BEGIN RECORD SET
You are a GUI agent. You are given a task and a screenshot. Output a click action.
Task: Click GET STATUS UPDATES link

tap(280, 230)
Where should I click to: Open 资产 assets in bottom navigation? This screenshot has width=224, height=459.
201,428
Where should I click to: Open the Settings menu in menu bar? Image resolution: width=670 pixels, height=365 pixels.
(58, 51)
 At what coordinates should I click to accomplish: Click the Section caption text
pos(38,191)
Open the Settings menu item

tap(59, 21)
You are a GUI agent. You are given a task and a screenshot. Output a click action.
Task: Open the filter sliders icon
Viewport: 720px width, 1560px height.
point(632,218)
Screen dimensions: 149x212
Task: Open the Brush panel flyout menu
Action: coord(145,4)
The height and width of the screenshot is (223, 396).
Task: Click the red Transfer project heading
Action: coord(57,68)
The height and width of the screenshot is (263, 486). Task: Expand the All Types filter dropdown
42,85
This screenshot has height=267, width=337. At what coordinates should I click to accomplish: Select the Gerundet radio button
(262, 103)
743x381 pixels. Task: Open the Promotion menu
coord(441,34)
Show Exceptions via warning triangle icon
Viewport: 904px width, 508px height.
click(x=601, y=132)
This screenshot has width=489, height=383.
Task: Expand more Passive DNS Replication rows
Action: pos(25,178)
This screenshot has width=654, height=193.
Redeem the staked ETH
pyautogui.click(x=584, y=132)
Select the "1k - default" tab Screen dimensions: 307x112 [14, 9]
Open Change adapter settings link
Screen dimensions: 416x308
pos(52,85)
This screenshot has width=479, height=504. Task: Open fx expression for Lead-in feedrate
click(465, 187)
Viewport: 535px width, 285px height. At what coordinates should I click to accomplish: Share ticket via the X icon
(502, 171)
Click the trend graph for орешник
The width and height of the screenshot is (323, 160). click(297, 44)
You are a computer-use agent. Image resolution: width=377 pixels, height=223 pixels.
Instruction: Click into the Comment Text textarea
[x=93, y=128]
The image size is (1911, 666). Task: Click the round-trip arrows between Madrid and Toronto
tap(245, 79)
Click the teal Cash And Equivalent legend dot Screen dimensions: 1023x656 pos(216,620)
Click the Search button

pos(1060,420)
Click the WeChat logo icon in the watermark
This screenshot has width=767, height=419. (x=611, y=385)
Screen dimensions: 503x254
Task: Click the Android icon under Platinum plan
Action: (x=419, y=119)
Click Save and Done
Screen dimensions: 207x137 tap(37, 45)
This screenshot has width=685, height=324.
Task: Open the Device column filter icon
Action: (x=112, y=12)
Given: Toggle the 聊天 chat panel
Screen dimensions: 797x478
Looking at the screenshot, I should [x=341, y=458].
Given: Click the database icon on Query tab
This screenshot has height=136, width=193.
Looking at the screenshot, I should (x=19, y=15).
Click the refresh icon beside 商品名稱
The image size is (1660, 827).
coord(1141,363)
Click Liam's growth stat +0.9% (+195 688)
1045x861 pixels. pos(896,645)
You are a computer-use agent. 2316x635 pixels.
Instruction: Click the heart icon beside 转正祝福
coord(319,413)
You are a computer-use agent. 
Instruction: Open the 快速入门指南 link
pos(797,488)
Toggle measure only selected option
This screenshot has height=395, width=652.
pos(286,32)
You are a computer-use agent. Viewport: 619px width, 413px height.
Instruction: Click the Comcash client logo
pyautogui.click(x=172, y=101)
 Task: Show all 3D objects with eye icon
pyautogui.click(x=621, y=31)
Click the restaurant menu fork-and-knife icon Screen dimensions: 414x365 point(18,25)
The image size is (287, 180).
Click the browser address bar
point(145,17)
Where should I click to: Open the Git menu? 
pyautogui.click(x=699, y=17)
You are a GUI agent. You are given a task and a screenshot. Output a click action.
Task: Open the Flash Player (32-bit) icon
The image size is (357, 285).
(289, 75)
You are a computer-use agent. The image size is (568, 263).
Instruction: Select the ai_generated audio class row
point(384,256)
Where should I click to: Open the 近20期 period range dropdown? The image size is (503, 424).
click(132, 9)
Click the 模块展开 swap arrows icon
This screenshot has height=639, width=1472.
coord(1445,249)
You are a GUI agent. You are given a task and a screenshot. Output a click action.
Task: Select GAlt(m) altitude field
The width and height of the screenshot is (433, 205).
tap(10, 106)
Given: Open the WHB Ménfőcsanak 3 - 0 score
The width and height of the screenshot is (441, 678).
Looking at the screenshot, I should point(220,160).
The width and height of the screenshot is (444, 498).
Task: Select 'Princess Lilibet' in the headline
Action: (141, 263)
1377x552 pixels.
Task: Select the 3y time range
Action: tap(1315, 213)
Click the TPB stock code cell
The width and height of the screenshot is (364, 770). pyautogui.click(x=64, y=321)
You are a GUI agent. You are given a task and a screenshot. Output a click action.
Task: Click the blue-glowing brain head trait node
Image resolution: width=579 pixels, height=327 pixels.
END RECORD SET
### WORK REQUEST
Each line in the listing above that includes "Toggle" is to be copied.

### SOLUTION TO THE PROBLEM
Given: Toggle the 聊天 chat panel
Toggle measure only selected option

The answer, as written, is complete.